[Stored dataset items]
---
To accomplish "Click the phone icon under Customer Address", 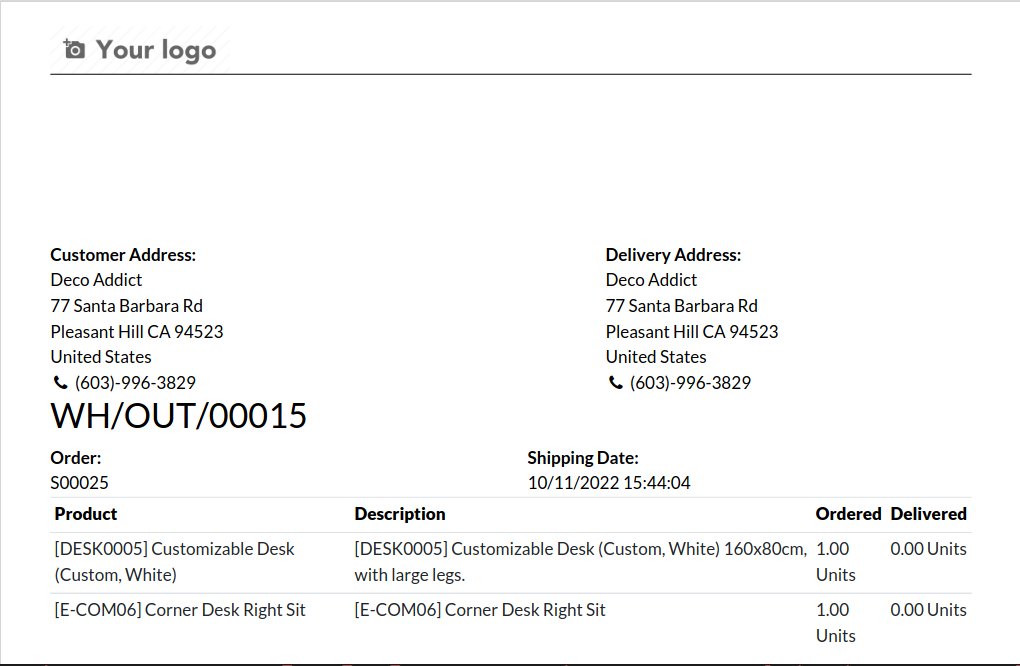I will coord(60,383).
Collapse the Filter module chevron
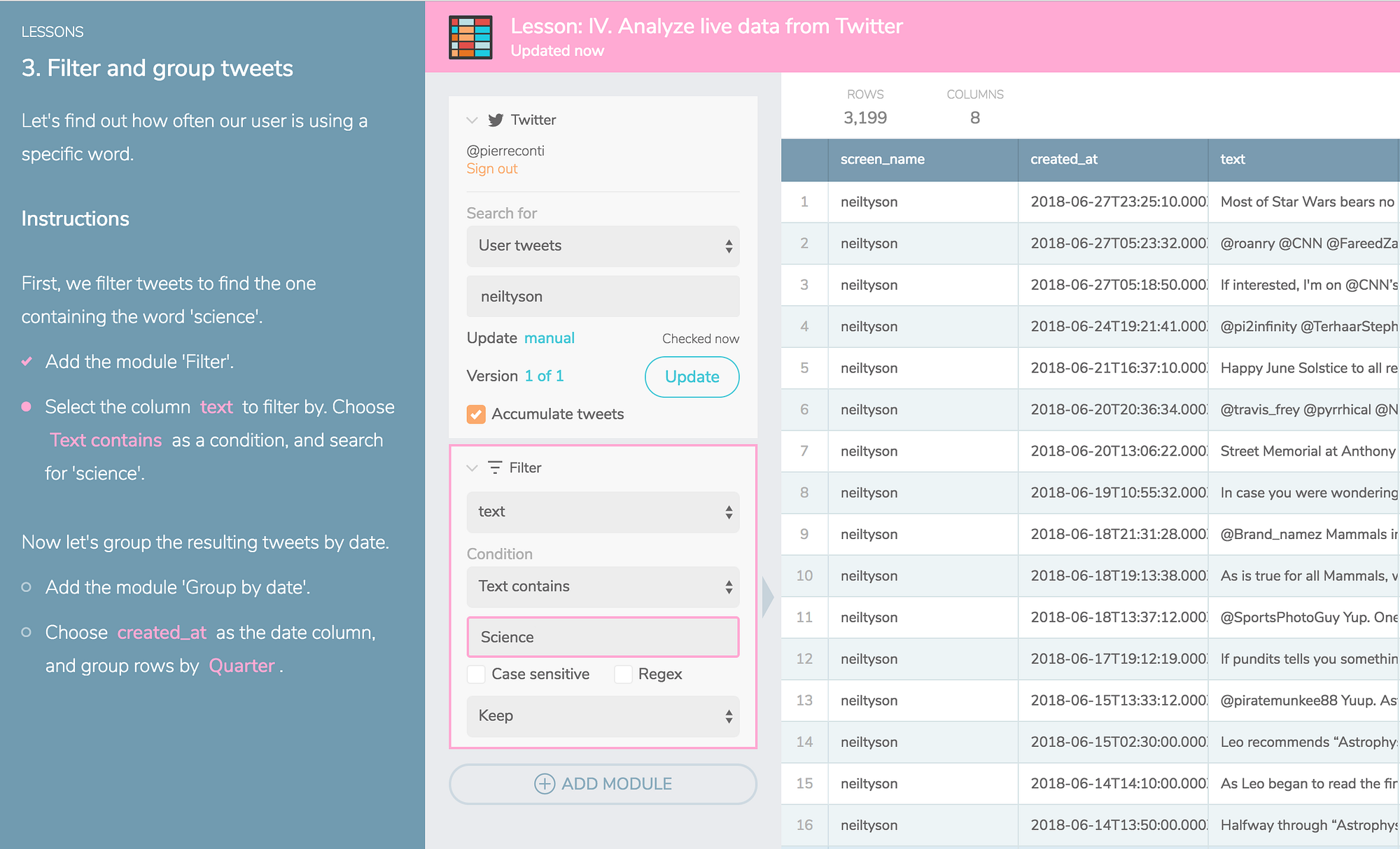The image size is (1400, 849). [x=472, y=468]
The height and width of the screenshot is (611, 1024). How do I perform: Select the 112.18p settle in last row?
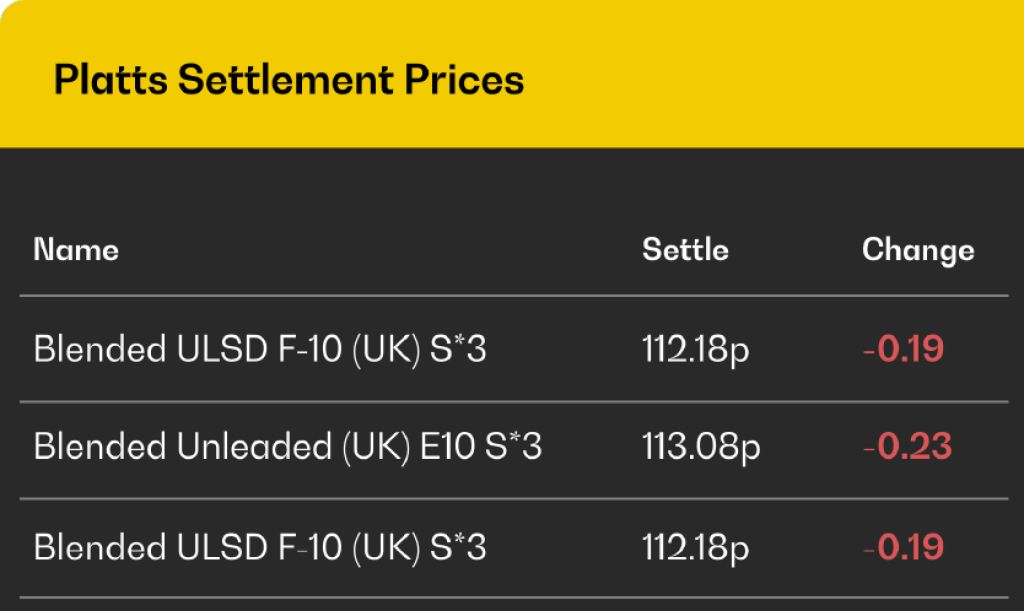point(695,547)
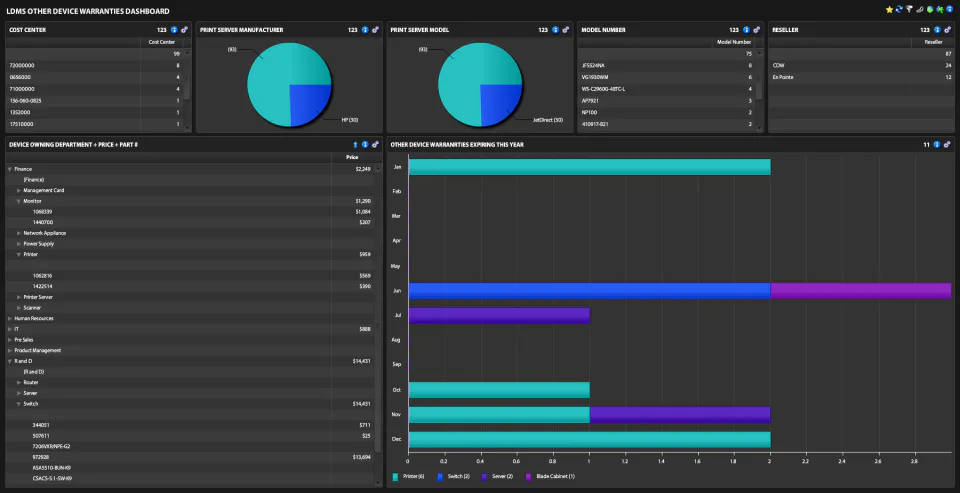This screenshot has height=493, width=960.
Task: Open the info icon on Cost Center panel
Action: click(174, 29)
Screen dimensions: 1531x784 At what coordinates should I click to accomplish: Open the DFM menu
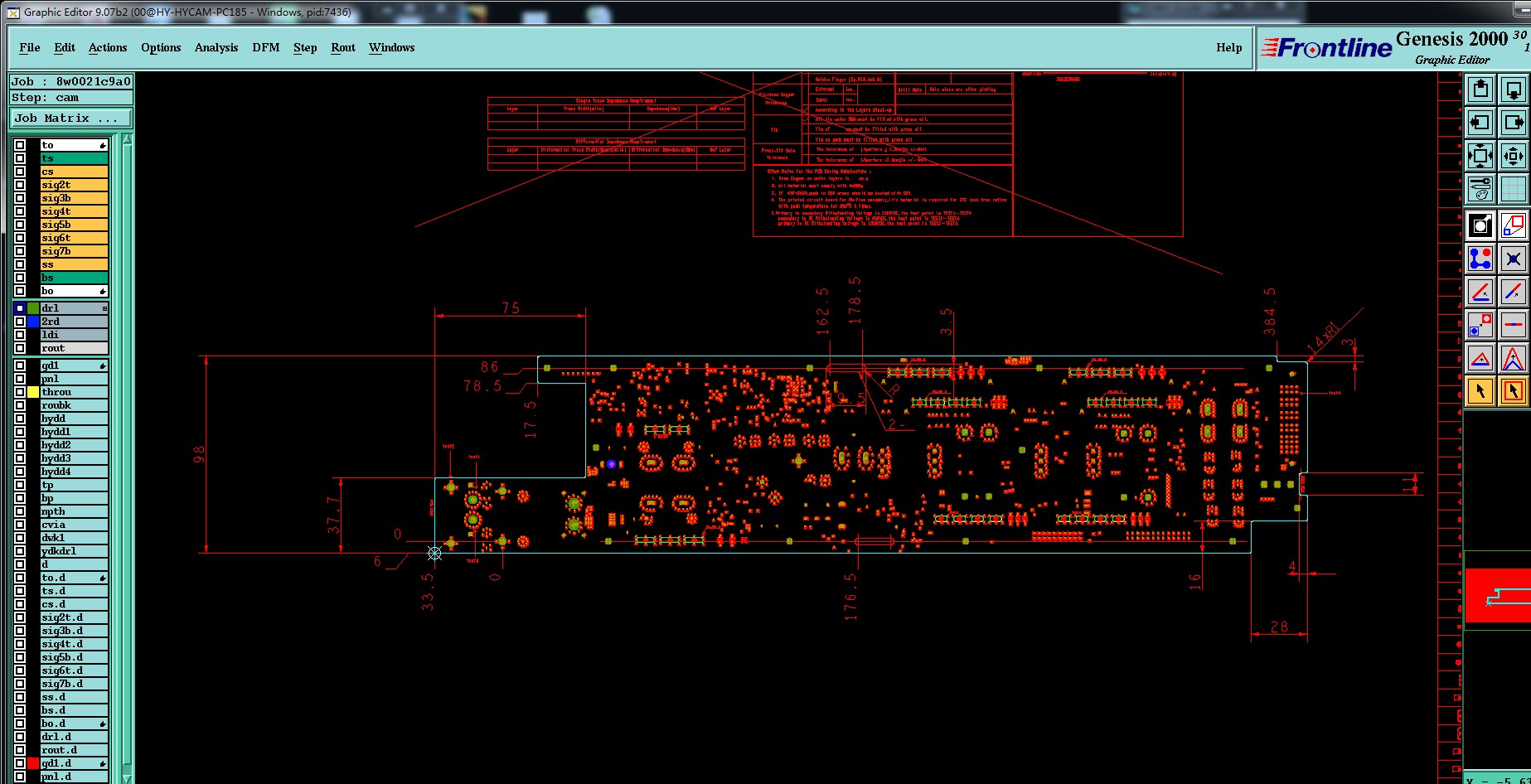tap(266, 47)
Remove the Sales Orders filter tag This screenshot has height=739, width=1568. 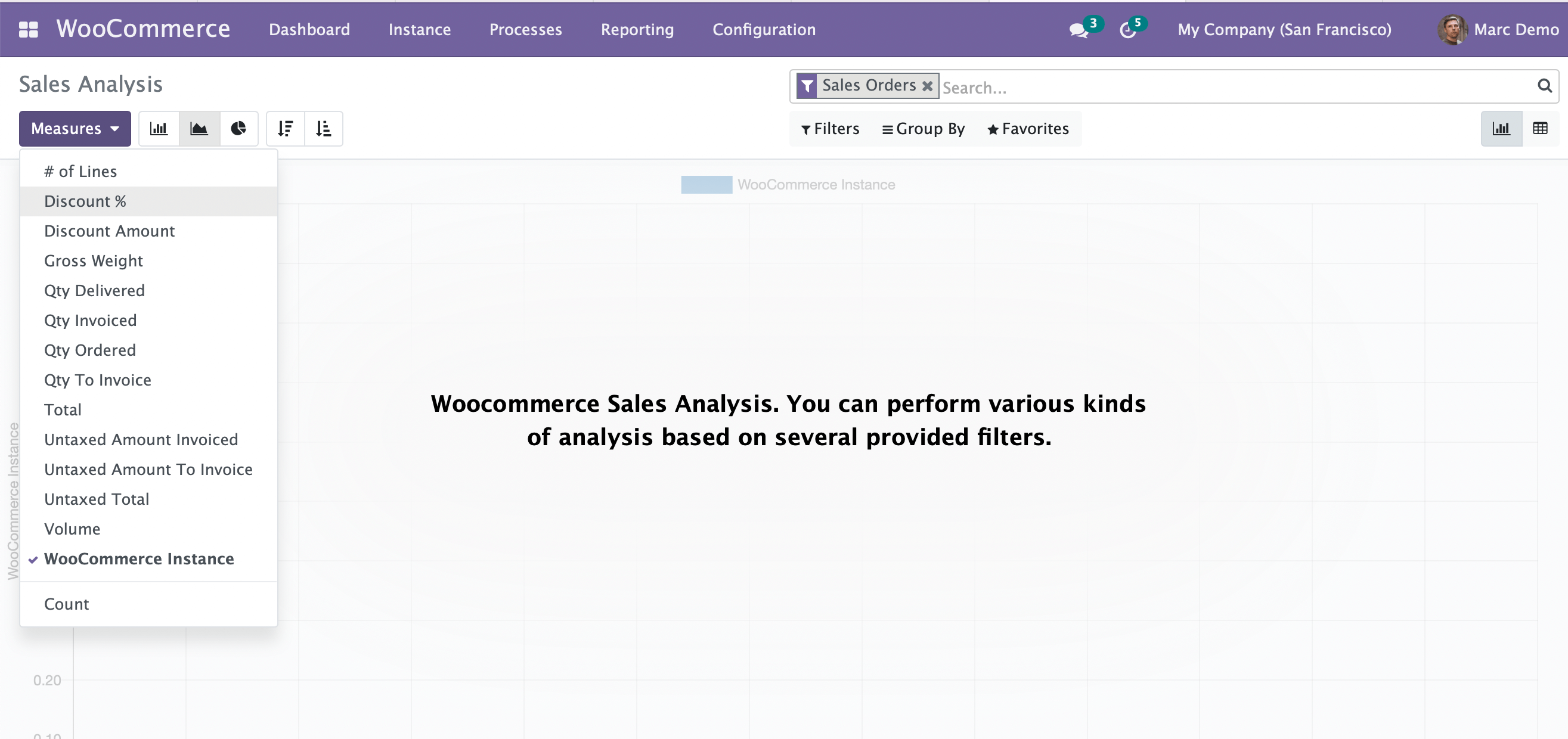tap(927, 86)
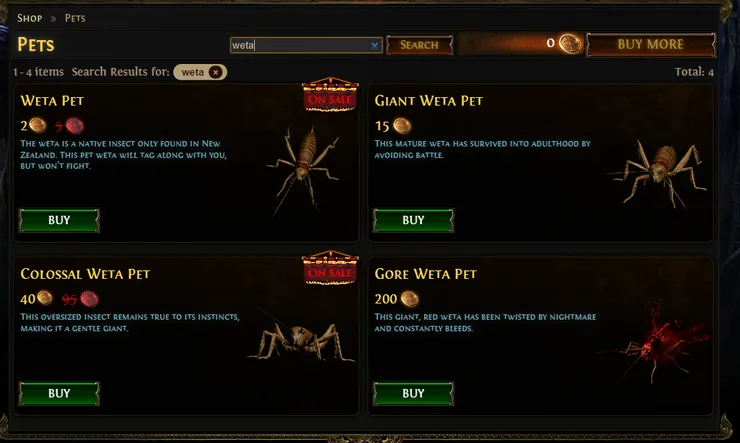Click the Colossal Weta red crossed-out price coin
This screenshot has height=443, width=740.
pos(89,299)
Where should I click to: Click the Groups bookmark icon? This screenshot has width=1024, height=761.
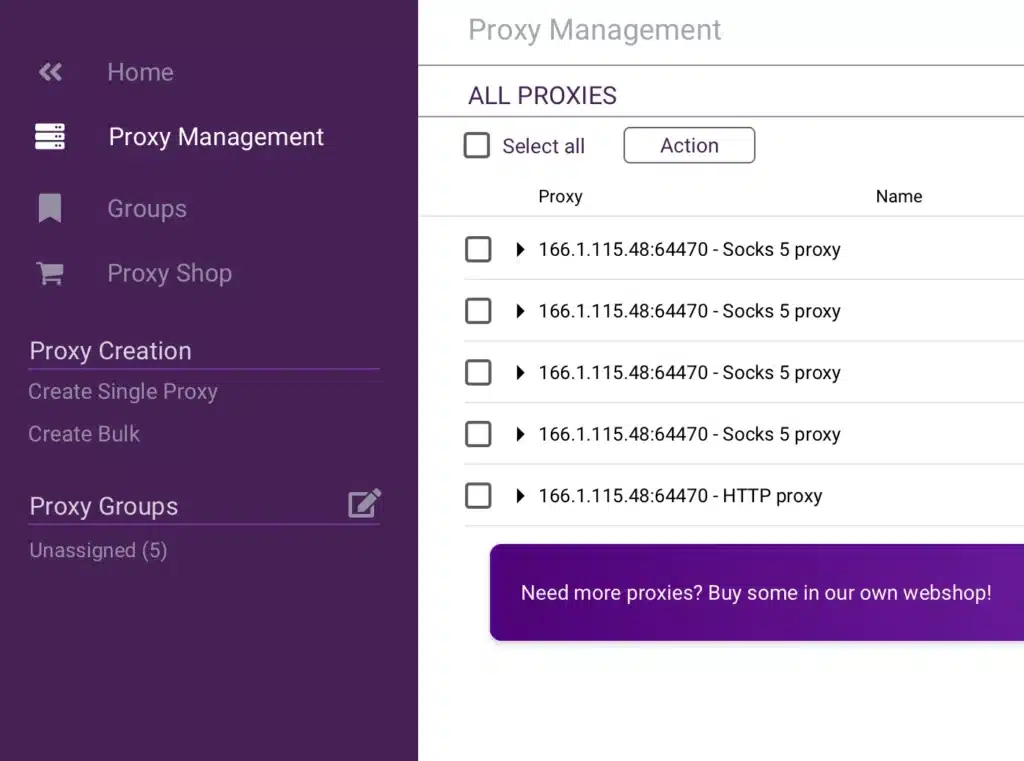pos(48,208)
---
- [What you are asked to do]: Retype the part of the records that opens with the line containing "The height and" and closes with the line containing "tap(266, 47)", both lines included, keeping every line the same. Leave the pictures out.

- [Answer for this exercise]:
The height and width of the screenshot is (611, 1024). How do I perform: Select the 112.18p settle in last row?
point(695,547)
This screenshot has height=493, width=960.
Task: Open the info icon on Cost Center panel
Action: click(174, 29)
Screen dimensions: 1531x784 At what coordinates should I click to accomplish: Open the DFM menu
tap(266, 47)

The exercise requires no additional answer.